» **EXERCISE PROMPT**
Reproduce the rows below, unchanged, starting at the line containing "Where should I click to: Open" and ending at the line containing "Viewport: 930px width, 1288px", with both of those lines included.
-*-*-
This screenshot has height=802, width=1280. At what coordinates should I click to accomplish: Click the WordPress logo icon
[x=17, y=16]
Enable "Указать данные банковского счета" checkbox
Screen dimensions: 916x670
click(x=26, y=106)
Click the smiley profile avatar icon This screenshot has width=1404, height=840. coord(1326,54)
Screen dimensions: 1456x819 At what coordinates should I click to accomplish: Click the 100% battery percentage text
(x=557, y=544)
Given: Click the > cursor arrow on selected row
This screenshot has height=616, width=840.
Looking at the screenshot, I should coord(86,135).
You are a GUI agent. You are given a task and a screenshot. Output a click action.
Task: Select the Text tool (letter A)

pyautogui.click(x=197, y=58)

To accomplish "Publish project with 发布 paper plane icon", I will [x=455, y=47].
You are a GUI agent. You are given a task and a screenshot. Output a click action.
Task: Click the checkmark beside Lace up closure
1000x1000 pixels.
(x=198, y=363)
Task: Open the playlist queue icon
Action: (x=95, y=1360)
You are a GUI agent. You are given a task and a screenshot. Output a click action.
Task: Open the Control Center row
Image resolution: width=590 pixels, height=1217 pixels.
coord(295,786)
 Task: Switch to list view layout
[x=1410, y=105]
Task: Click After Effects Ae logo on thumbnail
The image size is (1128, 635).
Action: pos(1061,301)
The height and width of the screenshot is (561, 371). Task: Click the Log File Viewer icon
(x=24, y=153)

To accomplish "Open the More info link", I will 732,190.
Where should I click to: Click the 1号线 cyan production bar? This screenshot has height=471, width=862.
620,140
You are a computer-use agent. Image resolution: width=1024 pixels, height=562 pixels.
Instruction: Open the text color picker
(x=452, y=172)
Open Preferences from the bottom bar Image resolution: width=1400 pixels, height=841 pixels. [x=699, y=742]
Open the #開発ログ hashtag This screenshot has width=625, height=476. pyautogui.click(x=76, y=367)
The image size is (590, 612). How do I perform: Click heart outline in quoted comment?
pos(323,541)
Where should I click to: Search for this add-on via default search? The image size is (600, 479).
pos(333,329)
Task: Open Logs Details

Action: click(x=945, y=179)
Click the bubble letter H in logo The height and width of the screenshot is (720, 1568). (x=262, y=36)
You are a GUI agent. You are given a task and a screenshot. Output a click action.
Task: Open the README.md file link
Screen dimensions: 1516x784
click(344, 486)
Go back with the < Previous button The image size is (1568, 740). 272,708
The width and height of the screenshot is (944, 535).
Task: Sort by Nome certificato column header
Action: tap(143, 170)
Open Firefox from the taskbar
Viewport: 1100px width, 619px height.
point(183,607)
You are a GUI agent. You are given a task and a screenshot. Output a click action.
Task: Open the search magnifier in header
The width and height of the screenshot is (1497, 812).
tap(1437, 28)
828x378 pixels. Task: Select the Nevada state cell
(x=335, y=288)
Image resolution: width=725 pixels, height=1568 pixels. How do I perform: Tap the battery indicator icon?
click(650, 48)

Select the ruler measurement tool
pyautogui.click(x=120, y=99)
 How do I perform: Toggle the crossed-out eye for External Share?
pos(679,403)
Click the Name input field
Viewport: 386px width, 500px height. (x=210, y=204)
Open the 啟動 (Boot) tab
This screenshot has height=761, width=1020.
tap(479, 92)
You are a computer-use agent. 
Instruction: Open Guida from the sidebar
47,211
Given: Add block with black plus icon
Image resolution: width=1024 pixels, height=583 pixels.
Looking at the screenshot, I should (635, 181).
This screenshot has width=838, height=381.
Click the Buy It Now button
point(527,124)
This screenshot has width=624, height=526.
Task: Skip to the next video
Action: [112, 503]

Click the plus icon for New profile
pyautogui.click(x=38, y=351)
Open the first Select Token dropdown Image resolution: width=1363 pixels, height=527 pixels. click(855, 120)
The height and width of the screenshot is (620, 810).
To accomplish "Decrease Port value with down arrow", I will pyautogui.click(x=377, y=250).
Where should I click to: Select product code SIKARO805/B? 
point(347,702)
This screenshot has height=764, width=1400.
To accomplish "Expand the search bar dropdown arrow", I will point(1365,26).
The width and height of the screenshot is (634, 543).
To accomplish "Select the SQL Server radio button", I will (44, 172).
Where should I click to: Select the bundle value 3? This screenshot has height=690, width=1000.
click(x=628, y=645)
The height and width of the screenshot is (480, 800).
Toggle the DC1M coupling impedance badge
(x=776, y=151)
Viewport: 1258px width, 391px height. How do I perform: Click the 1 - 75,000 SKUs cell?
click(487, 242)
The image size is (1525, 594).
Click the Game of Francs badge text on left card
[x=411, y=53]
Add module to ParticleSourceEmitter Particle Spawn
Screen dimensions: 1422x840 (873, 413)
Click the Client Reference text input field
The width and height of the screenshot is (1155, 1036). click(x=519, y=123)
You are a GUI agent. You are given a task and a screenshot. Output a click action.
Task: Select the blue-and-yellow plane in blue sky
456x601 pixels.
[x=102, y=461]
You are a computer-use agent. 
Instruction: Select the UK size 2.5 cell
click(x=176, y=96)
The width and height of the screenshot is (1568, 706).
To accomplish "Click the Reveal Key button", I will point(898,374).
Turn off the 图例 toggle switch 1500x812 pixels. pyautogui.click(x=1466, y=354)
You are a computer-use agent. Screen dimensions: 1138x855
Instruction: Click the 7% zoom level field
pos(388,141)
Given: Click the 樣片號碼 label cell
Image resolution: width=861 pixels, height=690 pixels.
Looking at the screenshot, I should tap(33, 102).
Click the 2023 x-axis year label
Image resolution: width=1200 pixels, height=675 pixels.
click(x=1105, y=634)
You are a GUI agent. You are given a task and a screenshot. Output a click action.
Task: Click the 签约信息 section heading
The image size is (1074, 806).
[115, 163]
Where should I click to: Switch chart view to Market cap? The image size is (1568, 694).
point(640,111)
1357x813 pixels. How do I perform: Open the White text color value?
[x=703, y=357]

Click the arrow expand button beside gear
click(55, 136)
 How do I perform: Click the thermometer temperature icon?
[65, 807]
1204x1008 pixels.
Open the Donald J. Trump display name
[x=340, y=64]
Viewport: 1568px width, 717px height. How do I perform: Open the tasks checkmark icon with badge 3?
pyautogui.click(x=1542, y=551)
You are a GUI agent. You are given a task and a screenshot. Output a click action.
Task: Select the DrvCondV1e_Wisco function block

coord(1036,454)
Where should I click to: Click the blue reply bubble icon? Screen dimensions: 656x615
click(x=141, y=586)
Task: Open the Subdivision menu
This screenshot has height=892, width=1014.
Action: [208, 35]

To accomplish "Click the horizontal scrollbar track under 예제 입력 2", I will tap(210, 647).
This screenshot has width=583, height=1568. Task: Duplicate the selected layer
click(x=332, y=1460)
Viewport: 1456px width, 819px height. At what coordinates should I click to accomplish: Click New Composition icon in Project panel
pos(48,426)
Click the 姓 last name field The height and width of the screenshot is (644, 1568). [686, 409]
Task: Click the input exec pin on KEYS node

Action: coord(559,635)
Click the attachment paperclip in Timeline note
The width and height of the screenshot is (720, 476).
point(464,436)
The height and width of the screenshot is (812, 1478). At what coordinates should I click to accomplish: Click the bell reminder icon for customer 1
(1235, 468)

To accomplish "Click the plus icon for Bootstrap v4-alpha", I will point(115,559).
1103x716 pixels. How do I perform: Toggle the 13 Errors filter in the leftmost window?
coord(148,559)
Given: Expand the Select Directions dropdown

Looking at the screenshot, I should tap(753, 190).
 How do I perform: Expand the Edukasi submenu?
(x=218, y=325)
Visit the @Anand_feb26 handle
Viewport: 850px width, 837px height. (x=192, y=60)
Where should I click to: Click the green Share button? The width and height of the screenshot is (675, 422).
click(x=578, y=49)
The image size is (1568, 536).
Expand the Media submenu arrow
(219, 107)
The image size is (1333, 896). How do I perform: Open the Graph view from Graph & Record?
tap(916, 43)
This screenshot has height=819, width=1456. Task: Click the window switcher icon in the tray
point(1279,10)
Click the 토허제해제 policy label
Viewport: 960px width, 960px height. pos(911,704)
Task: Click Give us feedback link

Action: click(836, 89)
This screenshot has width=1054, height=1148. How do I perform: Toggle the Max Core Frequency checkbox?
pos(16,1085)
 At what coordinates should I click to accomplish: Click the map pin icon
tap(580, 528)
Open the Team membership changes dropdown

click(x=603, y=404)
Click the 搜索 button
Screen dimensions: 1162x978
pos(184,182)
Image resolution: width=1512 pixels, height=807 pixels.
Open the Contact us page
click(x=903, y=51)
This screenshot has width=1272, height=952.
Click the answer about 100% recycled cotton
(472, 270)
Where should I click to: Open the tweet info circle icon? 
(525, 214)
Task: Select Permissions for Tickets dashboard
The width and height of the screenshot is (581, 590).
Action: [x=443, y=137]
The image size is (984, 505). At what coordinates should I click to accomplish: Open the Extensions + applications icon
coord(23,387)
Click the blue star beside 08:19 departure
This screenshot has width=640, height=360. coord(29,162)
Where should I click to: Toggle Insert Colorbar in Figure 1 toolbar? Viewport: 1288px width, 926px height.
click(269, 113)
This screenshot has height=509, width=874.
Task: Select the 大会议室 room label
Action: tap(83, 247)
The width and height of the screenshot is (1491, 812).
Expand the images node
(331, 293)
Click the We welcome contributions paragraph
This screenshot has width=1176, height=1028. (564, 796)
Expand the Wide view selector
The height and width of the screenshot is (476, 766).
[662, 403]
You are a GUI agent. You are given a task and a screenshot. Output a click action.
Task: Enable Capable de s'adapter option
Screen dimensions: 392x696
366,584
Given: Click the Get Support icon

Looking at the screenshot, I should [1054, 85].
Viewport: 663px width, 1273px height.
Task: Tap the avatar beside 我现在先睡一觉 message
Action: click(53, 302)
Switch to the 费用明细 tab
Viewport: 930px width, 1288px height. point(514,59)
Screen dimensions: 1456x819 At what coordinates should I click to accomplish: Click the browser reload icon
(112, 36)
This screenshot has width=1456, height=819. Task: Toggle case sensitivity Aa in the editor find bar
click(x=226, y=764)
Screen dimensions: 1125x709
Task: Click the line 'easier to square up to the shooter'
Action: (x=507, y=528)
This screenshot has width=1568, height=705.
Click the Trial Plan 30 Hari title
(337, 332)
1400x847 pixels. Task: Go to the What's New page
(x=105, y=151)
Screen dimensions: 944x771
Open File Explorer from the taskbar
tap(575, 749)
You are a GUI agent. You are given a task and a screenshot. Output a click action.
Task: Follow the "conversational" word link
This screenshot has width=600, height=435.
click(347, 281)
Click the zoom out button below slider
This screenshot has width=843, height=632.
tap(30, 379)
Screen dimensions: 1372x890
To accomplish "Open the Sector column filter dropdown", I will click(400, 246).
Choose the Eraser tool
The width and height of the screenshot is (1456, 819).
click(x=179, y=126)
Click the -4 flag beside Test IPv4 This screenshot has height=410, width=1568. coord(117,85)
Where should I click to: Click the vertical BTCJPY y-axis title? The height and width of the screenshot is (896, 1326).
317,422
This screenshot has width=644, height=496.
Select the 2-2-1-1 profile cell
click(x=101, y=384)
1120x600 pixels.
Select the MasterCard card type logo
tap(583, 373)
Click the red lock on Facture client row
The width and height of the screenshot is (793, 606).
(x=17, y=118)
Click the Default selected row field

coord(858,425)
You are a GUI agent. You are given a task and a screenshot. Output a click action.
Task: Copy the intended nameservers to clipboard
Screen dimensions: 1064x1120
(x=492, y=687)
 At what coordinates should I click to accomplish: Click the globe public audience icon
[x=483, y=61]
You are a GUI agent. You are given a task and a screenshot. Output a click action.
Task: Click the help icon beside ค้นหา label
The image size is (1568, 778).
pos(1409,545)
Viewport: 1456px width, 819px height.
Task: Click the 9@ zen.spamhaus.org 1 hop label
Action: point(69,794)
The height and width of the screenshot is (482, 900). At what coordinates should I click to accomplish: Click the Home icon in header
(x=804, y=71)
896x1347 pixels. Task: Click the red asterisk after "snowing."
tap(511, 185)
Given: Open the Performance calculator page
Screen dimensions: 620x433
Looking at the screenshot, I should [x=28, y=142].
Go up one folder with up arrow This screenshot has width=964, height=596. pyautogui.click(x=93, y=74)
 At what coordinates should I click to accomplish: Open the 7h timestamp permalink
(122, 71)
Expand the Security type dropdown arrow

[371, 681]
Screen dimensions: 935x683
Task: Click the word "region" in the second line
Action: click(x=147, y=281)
-*-*-
» **ANSWER IN FULL**
Where should I click to: Open the tweet info circle icon? 
(525, 214)
Task: Select Permissions for Tickets dashboard
The width and height of the screenshot is (581, 590).
Action: [x=443, y=137]
The image size is (984, 505). At what coordinates should I click to accomplish: Open the Extensions + applications icon
coord(23,387)
Click the blue star beside 08:19 departure
This screenshot has width=640, height=360. coord(29,162)
Where should I click to: Toggle Insert Colorbar in Figure 1 toolbar? Viewport: 1288px width, 926px height.
click(269, 113)
This screenshot has height=509, width=874.
Task: Select the 大会议室 room label
Action: tap(83, 247)
The width and height of the screenshot is (1491, 812).
Expand the images node
(331, 293)
Click the We welcome contributions paragraph
This screenshot has width=1176, height=1028. (564, 796)
Expand the Wide view selector
The height and width of the screenshot is (476, 766).
[662, 403]
You are a GUI agent. You are given a task and a screenshot. Output a click action.
Task: Enable Capable de s'adapter option
Screen dimensions: 392x696
366,584
Given: Click the Get Support icon

Looking at the screenshot, I should [1054, 85].
Viewport: 663px width, 1273px height.
Task: Tap the avatar beside 我现在先睡一觉 message
Action: click(53, 302)
Switch to the 费用明细 tab
Viewport: 930px width, 1288px height. point(514,59)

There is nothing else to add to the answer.